(Supplied information)

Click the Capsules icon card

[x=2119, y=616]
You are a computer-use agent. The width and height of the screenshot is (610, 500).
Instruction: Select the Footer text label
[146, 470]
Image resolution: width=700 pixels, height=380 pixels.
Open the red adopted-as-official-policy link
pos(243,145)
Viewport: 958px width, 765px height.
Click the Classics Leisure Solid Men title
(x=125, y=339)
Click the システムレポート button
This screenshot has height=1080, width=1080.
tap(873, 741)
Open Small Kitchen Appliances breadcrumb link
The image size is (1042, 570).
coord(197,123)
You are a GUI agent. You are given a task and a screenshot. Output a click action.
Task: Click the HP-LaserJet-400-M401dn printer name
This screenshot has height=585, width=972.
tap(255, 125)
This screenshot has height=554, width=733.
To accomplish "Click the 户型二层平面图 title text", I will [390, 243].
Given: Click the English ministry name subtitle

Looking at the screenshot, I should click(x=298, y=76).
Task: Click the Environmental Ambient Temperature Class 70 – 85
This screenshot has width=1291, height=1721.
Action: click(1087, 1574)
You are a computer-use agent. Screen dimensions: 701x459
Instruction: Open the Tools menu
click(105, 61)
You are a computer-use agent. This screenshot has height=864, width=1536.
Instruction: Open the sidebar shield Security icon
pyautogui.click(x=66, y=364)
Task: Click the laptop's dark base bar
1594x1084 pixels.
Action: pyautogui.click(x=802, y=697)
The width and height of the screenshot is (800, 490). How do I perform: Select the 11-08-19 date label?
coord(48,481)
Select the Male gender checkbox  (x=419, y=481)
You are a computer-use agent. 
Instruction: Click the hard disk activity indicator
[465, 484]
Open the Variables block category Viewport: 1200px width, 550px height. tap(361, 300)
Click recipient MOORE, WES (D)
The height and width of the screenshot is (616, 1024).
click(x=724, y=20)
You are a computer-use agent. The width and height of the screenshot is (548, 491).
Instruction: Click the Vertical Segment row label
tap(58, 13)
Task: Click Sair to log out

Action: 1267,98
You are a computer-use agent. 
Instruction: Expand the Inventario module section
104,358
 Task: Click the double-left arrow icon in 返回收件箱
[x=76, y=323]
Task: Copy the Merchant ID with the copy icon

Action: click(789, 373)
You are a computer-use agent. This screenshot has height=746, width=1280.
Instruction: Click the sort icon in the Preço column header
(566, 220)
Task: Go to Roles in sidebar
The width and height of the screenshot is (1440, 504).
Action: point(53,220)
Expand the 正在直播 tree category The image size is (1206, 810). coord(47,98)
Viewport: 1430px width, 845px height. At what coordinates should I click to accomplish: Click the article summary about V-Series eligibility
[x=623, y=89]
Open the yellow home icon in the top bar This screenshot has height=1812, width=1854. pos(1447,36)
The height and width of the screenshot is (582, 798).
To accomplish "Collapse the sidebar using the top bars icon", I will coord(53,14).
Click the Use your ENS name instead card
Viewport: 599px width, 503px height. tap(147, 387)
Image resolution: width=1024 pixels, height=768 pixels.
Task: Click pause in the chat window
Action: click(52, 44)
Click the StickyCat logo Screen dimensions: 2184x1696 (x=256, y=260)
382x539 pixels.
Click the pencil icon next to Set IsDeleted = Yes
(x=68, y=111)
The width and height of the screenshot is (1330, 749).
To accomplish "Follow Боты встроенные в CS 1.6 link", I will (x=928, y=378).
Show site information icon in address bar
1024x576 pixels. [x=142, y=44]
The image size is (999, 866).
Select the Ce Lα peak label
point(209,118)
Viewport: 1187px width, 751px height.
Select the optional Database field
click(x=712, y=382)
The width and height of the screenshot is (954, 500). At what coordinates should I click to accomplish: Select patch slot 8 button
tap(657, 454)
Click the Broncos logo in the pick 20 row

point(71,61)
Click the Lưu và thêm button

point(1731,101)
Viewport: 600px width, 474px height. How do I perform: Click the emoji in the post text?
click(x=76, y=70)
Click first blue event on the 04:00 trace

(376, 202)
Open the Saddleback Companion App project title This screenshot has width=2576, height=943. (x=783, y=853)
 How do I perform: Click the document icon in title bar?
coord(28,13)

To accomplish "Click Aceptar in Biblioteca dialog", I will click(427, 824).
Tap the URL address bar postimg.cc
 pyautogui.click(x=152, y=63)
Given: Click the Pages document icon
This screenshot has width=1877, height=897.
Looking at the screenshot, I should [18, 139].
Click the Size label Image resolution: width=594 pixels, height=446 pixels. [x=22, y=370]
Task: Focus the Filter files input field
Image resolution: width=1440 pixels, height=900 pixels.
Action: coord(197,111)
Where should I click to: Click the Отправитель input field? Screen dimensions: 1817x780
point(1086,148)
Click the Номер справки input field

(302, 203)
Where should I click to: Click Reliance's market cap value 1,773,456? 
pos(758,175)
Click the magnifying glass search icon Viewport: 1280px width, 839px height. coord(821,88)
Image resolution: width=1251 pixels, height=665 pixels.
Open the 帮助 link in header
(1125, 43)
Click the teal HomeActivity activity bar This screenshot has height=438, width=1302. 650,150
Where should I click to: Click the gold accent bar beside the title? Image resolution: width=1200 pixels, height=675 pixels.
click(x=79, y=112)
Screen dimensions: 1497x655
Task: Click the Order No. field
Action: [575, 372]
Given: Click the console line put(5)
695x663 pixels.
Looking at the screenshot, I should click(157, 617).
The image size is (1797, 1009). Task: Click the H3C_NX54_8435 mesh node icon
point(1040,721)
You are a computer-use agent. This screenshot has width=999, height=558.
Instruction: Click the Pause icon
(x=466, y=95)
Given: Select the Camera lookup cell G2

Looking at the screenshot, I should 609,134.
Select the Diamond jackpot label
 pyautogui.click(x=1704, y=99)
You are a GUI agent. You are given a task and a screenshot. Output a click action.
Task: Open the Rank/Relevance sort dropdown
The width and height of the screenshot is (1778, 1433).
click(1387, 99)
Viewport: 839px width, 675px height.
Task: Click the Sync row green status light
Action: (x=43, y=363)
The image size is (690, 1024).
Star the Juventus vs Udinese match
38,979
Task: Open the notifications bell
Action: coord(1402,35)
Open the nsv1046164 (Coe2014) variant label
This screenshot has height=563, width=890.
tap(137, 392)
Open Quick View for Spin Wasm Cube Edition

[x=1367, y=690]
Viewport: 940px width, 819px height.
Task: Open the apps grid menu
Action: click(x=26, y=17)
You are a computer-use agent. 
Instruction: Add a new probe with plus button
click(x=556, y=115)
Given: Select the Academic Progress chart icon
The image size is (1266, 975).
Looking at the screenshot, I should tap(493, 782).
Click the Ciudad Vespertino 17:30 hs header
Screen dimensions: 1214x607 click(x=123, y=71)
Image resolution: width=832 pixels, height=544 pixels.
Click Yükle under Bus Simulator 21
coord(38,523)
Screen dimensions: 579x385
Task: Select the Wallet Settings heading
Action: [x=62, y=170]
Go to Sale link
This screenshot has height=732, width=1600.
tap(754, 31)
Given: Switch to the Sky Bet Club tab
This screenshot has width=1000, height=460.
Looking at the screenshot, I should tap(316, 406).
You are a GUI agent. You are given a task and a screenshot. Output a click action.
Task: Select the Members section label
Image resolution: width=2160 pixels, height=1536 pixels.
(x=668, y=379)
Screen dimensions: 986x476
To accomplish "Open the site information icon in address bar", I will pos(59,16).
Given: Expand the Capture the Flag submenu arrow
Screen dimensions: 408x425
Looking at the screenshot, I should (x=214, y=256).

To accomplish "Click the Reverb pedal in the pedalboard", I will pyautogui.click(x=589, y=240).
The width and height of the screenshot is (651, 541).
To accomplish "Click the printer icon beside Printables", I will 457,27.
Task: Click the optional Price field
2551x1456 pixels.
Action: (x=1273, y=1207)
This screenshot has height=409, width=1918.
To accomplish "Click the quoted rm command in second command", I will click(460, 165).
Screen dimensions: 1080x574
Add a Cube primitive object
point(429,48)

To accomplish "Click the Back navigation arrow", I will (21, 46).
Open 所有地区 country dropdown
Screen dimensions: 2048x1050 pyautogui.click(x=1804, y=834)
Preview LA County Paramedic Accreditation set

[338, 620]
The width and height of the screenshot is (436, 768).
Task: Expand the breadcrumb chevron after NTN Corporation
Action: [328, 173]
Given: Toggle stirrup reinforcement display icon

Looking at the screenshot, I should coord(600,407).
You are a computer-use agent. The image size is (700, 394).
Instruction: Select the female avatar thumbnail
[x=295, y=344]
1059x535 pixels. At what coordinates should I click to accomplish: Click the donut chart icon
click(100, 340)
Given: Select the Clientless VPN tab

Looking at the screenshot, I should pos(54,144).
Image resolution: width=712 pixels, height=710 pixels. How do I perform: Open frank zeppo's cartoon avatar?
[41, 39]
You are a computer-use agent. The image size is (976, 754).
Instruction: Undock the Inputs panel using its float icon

(End Supplied information)

- [Work required]: What lines above contain "printer"? Copy them out.

- [Result of this task]:
Task: Click the HP-LaserJet-400-M401dn printer name
To accomplish "Click the printer icon beside Printables", I will 457,27.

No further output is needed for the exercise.